Что получится, если перевернуть с ног на голову всю проблематику задуманной нами пьесы, если мы, впрочем, будем за нее держаться? (Чехов пишет пьесу за 10—11 дней и считает, что долго. Старается обходиться без черновиков. Врет?)
Надо бы поговорить!»
Перечитав письмо, я вижу сейчас, что оно похоже на синопсис пьесы о Чехове. К тому же понял, кажется, в чем была задача прагматическая. Перевернуть замысел с ног на голову. Одна из подсказок Чехова. Но у нас в этом не было нужды. Замысел и так был перевернут. Оборванный, с многозначительной добавкой диалог. Но это нами было усвоено и из самих текстов Чехова.

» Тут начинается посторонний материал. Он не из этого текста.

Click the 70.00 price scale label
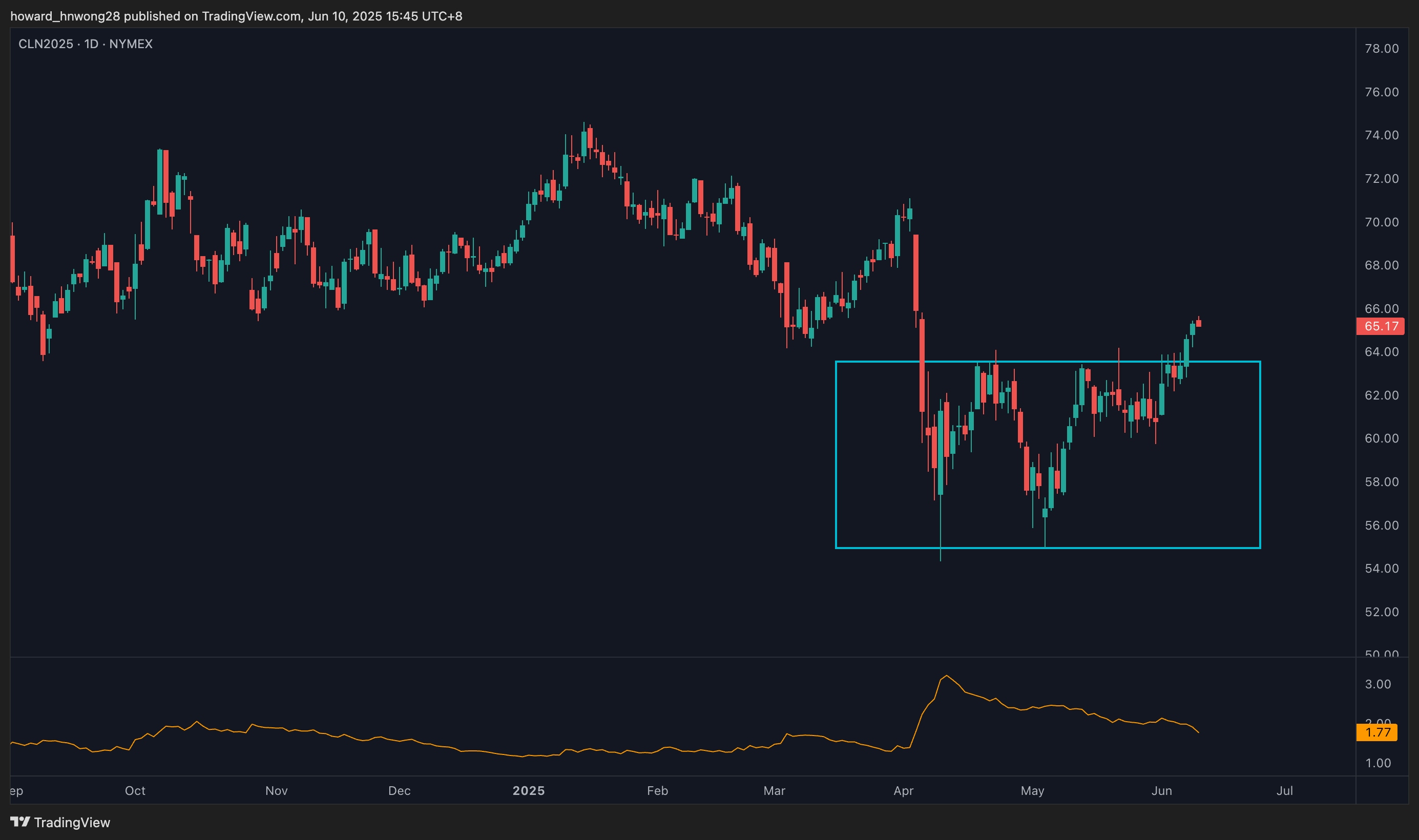This screenshot has width=1419, height=840. [x=1381, y=222]
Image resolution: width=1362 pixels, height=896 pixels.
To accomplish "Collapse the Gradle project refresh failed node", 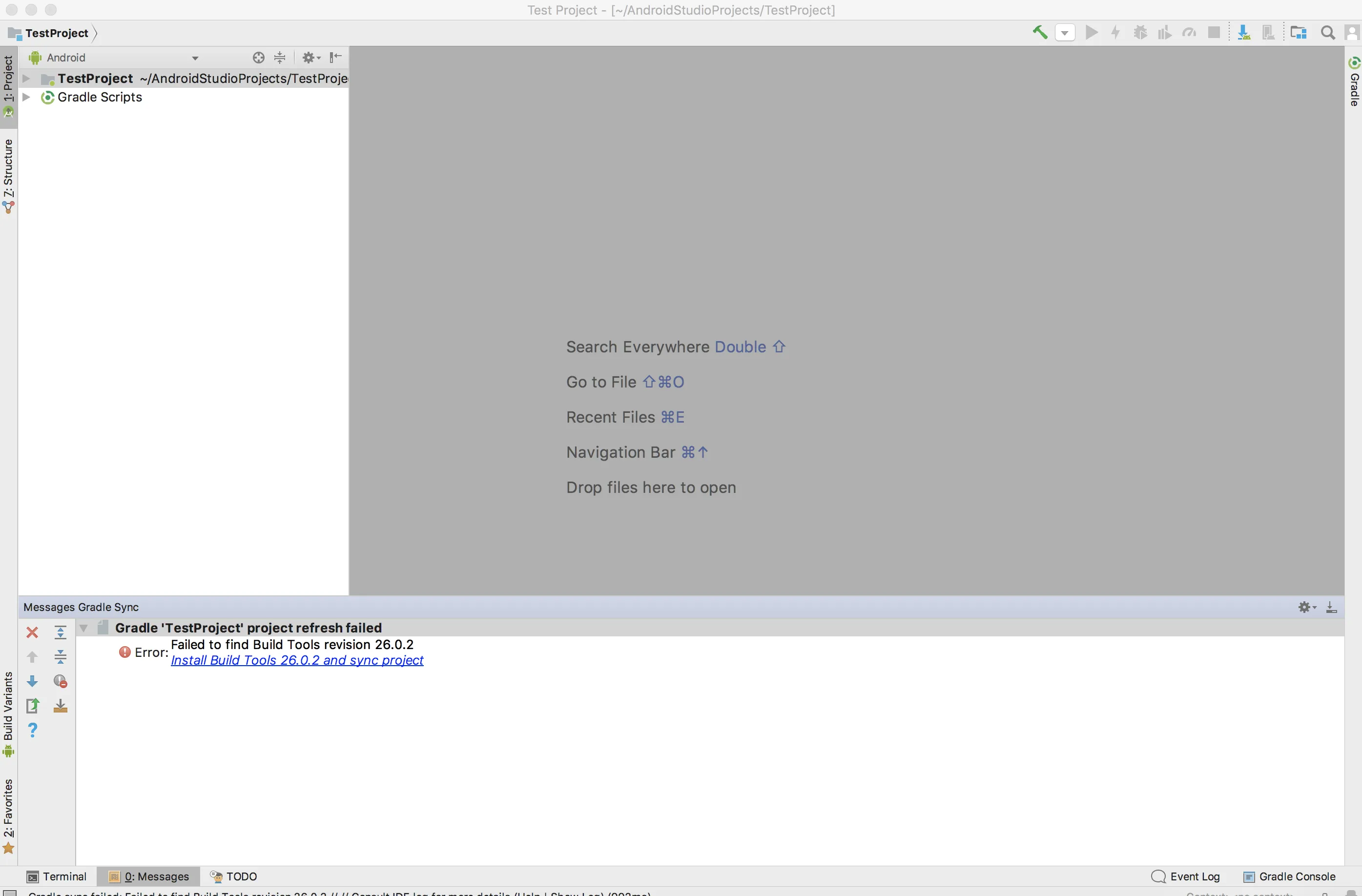I will pos(83,628).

Главное же, мне кажется, драматургическое выстраивание персонажа из черт и деталей. Это Лиле замечательно удалось. С одной стороны — Чехов, которого мы знаем, с другой — герой пьесы, который уже готов выйти на сцену.
У Лили роман с театром продолжился. В Таллине шли ее инсценировки. Ее литературно-театральная студия каждый год выпускает премьеры спектаклей, ею написанных и поставленных.
Я к драматургии больше не возвращался. Может быть, потому что не чувствовал у нее потребности в тех продуктах, которыми я мог ее снабжать. Хотя бы в прилагательных. У меня они были в избытке, а она без них спокойно обходилась.
Будем считать, что это плохая сказка с хорошим концом. Хотя концовка предполагает, что герои сыграют свадьбу, проживут счастливо и наконец умрут. С последним мы задержались. Но ведь начало и конец — величины, почти мнимые в искусстве, необходимые только для построения традиционного сюжета. Интересен лишь процесс и метаморфозы, с ним связанные. Об этом я и говорю.
Окончание следует
1. Как показывают этимологические словари, корнем в этом слове является не «жатва», а «жить».